Many students at W&L describe themselves as perfectionists. They are used to being at the top of their class, often athletic, involved in lots of activities, and expect that they should do well in everything that they do. In many ways, perfectionism is rewarded because people who strive for perfection are usually excellent students and workers. Yet there is a difference between the person who has a healthy striving for excellence and the person who is unrealistically perfectionistic.

Perfectionists:
  • Often have a difficult time starting and finishing projects on time.
  • They are often very critical of themselves when they make a mistake.
  • They see less than perfect feedback (e.g., B's) as a failure.
  • They pay more attention to negative feedback.
  • When they experience success, they don't enjoy it for very long.
  • They can be critical of people who don't live up to their own high expectations.
There are problems that can result from being perfectionistic:
  • Perfectionists may not be able to achieve as much as they are capable of because of difficulty starting and finishing projects.
  • Their performance may be stellar, but it gives them little room to actually enjoy life.
  • Despite their successes, they usually still suffer from low self-esteem.
  • They are striving for a goal that they can never achieve, in that no one can be perfect.
  • They may find it difficult to acknowledge mistakes because this would be admitting that they aren't perfect.
  • Psychological problems such as eating disorders, anxiety disorders, depression, anger, violence, and abusive behavior are often associated.

If you feel like you've crossed the line from a healthy striving for success to an unhealthy striving to be perfect, you may want to consider talking to a counselor about how you can be your best but feel good about yourself, too.

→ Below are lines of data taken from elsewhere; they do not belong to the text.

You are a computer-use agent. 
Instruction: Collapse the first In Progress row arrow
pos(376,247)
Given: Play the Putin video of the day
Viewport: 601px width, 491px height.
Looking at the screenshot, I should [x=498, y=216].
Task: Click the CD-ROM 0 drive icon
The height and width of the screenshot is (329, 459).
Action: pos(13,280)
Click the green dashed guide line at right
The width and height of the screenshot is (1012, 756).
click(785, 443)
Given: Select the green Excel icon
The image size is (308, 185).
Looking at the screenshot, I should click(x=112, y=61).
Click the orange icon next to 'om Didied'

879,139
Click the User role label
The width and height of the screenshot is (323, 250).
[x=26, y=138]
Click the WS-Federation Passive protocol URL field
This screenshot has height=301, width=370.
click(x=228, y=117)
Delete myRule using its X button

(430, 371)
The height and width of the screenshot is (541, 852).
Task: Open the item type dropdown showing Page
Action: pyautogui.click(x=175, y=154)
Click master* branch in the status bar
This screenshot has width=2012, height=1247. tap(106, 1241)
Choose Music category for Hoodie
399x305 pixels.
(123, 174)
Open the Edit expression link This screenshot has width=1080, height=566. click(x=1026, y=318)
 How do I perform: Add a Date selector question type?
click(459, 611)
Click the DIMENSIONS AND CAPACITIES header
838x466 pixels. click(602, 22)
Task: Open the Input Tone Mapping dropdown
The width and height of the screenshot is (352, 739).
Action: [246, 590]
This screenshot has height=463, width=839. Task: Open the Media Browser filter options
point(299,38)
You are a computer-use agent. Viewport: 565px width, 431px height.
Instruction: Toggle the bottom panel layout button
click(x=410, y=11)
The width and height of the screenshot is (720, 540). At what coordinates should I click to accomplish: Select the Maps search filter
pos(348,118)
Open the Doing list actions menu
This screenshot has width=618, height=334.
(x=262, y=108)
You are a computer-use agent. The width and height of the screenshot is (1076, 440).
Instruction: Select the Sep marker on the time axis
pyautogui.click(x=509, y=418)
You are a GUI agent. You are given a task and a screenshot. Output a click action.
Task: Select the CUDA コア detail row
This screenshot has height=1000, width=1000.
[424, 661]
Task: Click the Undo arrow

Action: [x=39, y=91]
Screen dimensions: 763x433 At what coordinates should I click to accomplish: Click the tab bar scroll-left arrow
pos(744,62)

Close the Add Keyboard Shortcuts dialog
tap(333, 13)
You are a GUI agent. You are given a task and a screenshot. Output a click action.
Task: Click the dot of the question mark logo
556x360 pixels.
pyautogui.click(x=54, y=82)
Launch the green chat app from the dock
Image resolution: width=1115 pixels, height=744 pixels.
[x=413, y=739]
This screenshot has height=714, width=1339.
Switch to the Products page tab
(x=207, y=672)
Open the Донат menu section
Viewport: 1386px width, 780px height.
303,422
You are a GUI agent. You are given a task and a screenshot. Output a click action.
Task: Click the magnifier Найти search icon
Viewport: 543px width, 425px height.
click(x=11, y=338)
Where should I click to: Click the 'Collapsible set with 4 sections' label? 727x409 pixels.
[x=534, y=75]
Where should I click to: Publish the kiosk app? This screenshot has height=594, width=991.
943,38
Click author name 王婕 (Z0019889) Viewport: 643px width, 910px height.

10 Tips for Procrastinators 
  1. Allow more time than you think a project will take. 
  2. Set realistic goals, but stay flexible with them. 
  3. Break down big and intimidating projects into smaller, more doable ones. 
  4. Reward yourself after each accomplishment, large or small. 
  5. Make a conscious effort to realize that your paper, project, etc. can't be perfect.
  6. Start your "to do" list with the things you most enjoy doing and then add the things that you're supposed to do. 
  7. Begin your day with your most difficult task or the one you enjoy the least. 
  8. Keep a diary of your progress and read it over from time to time. 
  9. Remove distractions (TV, magazines, food, games) from your workplace.
  10. Keep a list of backup projects to do once you have free time because you've followed steps 1-9.